井上卓也
ステレオサウンド 55号(1980年6月発行)
特集・「’80ベストバイコンポ209選」より
アームレス型プレーヤーは、システムというよりは、ハーフメイドのカスタム型だ。
したがって、システムとするためには、トーンアームを選択しなければならないが、使用カートリッジの幅を考えれば、予想よりもその選択範囲は狭いのが現実である。

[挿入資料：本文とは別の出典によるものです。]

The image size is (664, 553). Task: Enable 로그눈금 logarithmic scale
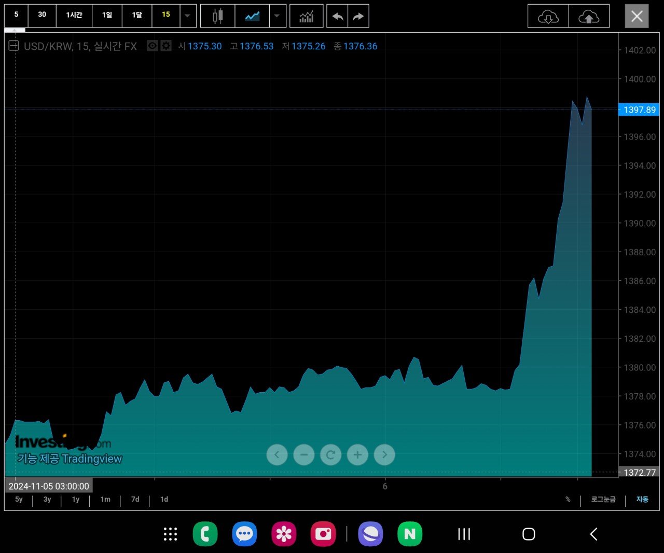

カートリッジとトーンアームを分割した現在の使用法は、各種のカートリッジを任意に選択し、交換して使うためには使いやすいが、反面において、特定のカートリッジの性能を充分に引出すためには、そのカートリッジに適合したアームは一種類に限定されるという基本に反することになる。つまり、汎用型としてアームを選べば既製のプレーヤーシステム同様に中量級のユニバーサル型を選ぶしかないわけだ。
アームレス型プレーヤーを活かす使用法は、複数個のアームか、各種のアーム部分やパイプ部分が交換できるマルチアームを組み合わせ、使用カートリッジにマッチしたアームを選んで、既製システムでは得られない、それぞれのカートリッジの性能・音質をフルに引出した、ディスクオーディオならではの独特の世界を楽しむことである。